The contributing baker to the original recipe is Craig Kominiak, and he calls for two rising periods, followed by a resting period of 24-36 hours in the refrigerator. Generally, from our own humble experience, gluten free baking is not always amenable to these extra long resting periods. As a result, our own gluten free adaptation differs greatly from the original. When developing any recipe, we always cut the recipe in half, just in case it flops. This was no different.  The changes we made included the preparation of a simple sponge prepared a day ahead, consisting of sorghum flour, brown rice flour and water. The remaining flour blend included brown rice, tapioca, sweet rice and potato starch, along with psyllium seed soaked in coconut milk, one egg and the addition of 1 tsp. of apple cider vinegar.  Fresh thyme and rosemary, along with a couple of tablespoons of fresh Parmesan cheese were worked into the dough before rising. The dough was allowed to rise for 1-1/2 hours, during which time it nearly tripled in size. Quite a feat for any gluten free dough.

TWD: Gluten Free Focaccia, copyright 2013, gfcelebration.com, All rights reserved

Spreading a dusting of rice flour onto a baking board, we divided the dough in half, and pressed it into rough oval shapes, about 1/2 inch thick. Using a fork we pierced holes throughout the dough, allowing it to bake evenly. We brushed the top with olive oil, sprinkled it with fresh thyme, rosemary and halved cherry tomatoes, along with salt and pepper.

TWD: Gluten Free Focaccia, copyright 2013, gfcelebration.com, All rights reserved

The focaccia baked for about 15 minutes in a pre-heated 450°F oven. The best thing about making this recipe is how the entire house fills with the delicious aroma of fresh herbs and baking bread.

Never having made gluten free focaccia, we consider this recipe to be a great success, in both texture and flavor.

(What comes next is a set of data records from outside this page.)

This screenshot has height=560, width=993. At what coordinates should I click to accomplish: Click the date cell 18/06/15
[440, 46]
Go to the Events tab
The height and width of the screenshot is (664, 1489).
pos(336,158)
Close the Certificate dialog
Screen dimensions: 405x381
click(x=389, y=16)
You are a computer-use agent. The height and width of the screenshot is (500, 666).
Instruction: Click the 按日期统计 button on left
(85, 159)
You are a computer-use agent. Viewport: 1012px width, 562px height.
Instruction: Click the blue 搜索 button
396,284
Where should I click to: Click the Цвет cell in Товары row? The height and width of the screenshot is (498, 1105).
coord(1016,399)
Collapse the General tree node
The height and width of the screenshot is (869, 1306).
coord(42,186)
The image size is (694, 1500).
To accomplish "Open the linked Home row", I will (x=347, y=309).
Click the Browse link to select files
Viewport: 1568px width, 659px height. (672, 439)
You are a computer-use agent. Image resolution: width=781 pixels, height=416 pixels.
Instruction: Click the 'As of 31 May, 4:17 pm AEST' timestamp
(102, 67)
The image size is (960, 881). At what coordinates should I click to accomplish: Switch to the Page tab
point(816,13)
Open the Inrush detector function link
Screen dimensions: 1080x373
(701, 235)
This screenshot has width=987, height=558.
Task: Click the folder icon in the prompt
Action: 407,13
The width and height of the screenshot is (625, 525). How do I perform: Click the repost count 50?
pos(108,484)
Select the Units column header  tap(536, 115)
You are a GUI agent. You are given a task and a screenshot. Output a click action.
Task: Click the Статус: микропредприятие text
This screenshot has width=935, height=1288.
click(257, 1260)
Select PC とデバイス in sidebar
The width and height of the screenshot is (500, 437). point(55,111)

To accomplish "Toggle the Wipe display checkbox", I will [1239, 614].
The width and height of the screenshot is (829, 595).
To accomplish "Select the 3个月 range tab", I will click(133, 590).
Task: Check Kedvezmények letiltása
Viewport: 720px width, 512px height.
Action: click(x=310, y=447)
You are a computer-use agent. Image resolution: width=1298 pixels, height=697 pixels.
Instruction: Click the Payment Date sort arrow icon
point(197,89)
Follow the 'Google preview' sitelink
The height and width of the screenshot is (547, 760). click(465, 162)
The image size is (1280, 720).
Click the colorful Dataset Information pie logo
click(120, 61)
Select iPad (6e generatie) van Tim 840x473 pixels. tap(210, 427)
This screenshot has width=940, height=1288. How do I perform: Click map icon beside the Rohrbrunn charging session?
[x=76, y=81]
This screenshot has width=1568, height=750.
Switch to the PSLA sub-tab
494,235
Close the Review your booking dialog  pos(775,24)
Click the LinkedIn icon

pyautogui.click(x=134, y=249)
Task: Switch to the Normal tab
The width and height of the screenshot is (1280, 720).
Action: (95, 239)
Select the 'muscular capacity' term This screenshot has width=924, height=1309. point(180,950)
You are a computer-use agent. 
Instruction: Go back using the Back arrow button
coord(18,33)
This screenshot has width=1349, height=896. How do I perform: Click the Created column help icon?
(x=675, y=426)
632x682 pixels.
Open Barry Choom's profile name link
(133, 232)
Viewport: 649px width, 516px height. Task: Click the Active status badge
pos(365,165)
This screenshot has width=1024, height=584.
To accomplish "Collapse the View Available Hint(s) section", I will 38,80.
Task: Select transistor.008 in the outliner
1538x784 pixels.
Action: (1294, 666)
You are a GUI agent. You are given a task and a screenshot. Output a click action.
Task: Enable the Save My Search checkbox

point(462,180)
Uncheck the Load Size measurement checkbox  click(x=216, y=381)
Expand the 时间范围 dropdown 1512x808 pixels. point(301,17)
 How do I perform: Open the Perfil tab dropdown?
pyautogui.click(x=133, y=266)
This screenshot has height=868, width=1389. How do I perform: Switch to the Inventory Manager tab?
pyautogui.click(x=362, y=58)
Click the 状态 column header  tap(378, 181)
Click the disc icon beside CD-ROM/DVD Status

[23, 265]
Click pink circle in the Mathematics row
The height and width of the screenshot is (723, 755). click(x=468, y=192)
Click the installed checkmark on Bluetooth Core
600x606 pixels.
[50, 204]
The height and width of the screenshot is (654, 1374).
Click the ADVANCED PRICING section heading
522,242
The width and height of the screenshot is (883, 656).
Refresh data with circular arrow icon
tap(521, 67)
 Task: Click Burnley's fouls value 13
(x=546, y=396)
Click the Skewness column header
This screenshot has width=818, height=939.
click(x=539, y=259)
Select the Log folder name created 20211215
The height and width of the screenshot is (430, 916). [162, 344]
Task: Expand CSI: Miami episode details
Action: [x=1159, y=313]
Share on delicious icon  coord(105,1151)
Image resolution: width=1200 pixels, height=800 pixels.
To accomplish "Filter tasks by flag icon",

We were also quite impressed how easy the dough was to work with, along with the fact that the final result mirrored the description in the Baking with Julia book, as well as our memories of regular focaccia (however faint – it is quite a while back now).

TWD: Gluten Free Focaccia, copyright 2013, gfcelebration.com, All rights reserved

In the future, we will definitely give the “refrigerated resting time for the dough” a try, as well as experiment with a non-savory version.

Please check out all the wonderful contributions by the other TWD bakers at this link, as well as the beautiful contribution by this week’s host Sharmini of Wandering Through.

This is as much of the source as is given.